Torque reaction — Newton's third law: as the engine turns the propeller clockwise, the airframe reacts by tending to rotate counterclockwise (roll left). This is one of the left-turning tendencies most noticeable at high power settings.
Gyroscopic precession — the propeller acts as a gyroscope. When a force is applied to a spinning gyroscope, the reaction occurs 90 degrees later in the direction of rotation. This affects the aircraft when the nose is rapidly pitched up or down — most noticeable in tailwheel aircraft during the takeoff roll as the tail is lifted.
Best glide vs. minimum sink — why they're different and when to use each
There are two important glide speeds that serve different purposes:
Best glide speed (Vg / Vbg): The airspeed that gives the greatest horizontal distance per foot of altitude lost. Use this after an engine failure if you're trying to reach a specific landing area — a field, a road, an airport. Vg is published in the POH and is typically shown on a white arrow on the airspeed indicator.

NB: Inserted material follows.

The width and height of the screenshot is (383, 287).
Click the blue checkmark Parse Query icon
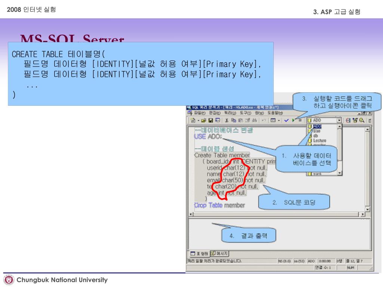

Minimum sink speed: The airspeed that gives the lowest rate of descent in feet per minute. This is slower than best glide. Use minimum sink if you're already over your landing area and need to extend time aloft — waiting for emergency equipment, burning off altitude before landing, or waiting for a better moment to commit to the landing spot. You'll lose more horizontal distance at minimum sink, but you'll stay up longer.
In a real engine-out emergency: fly best glide to your chosen landing area, then transition to whatever approach technique maximizes your landing success. Losing altitude rapidly once over the field is not a problem — high, wide overhead pattern entries give you more options than a desperate straight-in from miles away.
The propeller as a drag device
A windmilling propeller — one that's spinning because airflow is turning it rather than because the engine is driving it — creates significant drag. In most light aircraft with fixed-pitch props, you cannot stop the propeller after engine failure; it will windmill. This drag measurably reduces glide ratio. Aircraft with constant-speed propellers can feather the blades (align them with the airflow) after engine failure, dramatically reducing drag and improving glide ratio. This is one reason high-performance and twin-engine aircraft have constant-speed props.
A practical note: immediately after an engine failure, while running through the engine restart checklist, maintain best glide speed. Don't spend the first critical seconds looking for the field while the airspeed diverges from best glide. Fly the airplane first, troubleshoot second, navigate third.